__Questions to answer__
1. Print the portion of the scent-marketing excerpt below, starting with "Westin Hotels: White" and going on through "the product itself.".
2. In the scent-marketing excerpt below, what uplift in product evaluation is reported for Nike's scented store tests?

__Selected extract__
Westin Hotels: White Tea
Westin Hotels developed a signature scent called White Tea and diffused it in lobbies across all global properties. The scent became so associated with the Westin experience that guests began asking how to purchase it for home use. The brand subsequently sold White Tea as a retail product line — an extension that emerged because the scent had branded the experience.
Nike
In Nike's scented store tests, subjects rated products more positively and expressed higher purchase intent in the scented room. The reported figure is a 10% uplift in product evaluation. The Nike case is notable because the product (running shoes) has no connection to fragrance — scent improved product perception without being related to the product itself.

__Record excerpts__

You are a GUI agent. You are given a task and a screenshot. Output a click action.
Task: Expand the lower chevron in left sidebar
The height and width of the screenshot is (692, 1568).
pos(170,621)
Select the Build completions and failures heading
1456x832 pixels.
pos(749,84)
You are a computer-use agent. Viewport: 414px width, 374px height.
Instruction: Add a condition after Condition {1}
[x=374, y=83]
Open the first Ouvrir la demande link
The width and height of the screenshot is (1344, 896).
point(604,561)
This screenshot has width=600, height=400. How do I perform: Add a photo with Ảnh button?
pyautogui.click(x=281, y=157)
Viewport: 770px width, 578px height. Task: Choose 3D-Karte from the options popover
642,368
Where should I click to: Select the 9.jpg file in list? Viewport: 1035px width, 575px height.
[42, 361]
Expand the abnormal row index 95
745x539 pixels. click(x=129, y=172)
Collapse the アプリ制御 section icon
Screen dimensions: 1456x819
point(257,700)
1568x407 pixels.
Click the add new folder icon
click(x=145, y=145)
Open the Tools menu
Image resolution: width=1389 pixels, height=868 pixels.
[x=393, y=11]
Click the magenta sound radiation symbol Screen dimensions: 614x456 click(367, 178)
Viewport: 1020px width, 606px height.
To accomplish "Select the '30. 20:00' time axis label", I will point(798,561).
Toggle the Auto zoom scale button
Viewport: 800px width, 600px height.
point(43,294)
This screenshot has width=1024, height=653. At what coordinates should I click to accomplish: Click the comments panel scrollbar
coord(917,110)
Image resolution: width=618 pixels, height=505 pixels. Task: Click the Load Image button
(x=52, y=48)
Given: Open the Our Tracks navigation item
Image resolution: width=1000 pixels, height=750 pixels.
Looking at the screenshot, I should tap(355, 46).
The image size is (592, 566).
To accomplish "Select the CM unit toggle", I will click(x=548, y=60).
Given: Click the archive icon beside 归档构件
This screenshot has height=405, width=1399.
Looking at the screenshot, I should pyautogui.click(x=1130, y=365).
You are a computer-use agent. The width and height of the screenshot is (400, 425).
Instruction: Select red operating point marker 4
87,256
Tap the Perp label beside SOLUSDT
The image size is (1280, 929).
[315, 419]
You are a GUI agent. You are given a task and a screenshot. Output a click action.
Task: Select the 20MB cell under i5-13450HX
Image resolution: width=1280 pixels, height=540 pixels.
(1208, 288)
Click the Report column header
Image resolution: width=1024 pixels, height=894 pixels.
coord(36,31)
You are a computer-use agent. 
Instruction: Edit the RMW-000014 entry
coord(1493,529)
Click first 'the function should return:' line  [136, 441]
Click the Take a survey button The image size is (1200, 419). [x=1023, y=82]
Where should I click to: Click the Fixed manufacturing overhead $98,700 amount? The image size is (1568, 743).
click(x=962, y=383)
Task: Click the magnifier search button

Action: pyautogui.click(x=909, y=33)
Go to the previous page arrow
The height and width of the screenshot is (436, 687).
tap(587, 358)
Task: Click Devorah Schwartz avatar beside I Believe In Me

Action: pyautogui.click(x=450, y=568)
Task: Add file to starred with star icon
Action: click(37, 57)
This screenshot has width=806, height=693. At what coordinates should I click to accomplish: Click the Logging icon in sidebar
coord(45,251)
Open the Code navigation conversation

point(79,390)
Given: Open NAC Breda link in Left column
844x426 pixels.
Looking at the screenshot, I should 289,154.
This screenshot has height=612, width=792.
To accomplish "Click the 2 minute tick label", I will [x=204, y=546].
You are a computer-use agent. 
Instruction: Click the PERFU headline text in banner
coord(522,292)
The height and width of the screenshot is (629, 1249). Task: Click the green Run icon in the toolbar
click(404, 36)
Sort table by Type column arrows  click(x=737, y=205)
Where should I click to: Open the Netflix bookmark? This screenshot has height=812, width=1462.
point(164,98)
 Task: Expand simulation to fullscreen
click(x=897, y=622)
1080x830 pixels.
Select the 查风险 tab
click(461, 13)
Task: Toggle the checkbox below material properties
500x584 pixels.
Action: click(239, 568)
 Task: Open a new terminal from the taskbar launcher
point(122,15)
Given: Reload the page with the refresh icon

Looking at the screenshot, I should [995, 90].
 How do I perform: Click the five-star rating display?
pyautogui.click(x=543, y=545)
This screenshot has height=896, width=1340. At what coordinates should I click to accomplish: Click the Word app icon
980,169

__Solutions to the problems__
1.
Westin Hotels: White Tea
Westin Hotels developed a signature scent called White Tea and diffused it in lobbies across all global properties. The scent became so associated with the Westin experience that guests began asking how to purchase it for home use. The brand subsequently sold White Tea as a retail product line — an extension that emerged because the scent had branded the experience.
Nike
In Nike's scented store tests, subjects rated products more positively and expressed higher purchase intent in the scented room. The reported figure is a 10% uplift in product evaluation. The Nike case is notable because the product (running shoes) has no connection to fragrance — scent improved product perception without being related to the product itself.

2. A 10% uplift.